● What is needed
Only the lines below between the ones containing "You are a GUI" and "Screen dimensions: 1469x913", inclusive, are to be reproduced, each exactly as it stands.

● Records for this task
========================================
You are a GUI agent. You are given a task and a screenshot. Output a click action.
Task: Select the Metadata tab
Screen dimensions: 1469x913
========================================
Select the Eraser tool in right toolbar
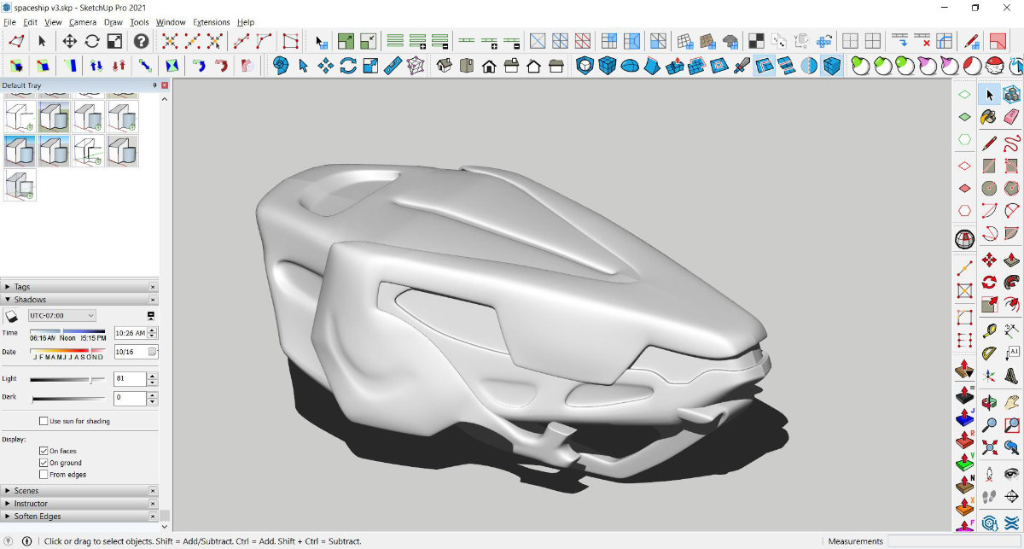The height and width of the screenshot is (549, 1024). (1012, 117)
========================================
● Task output
You are a GUI agent. You are given a task and a screenshot. Output a click action.
Task: Select the Metadata tab
Screen dimensions: 1469x913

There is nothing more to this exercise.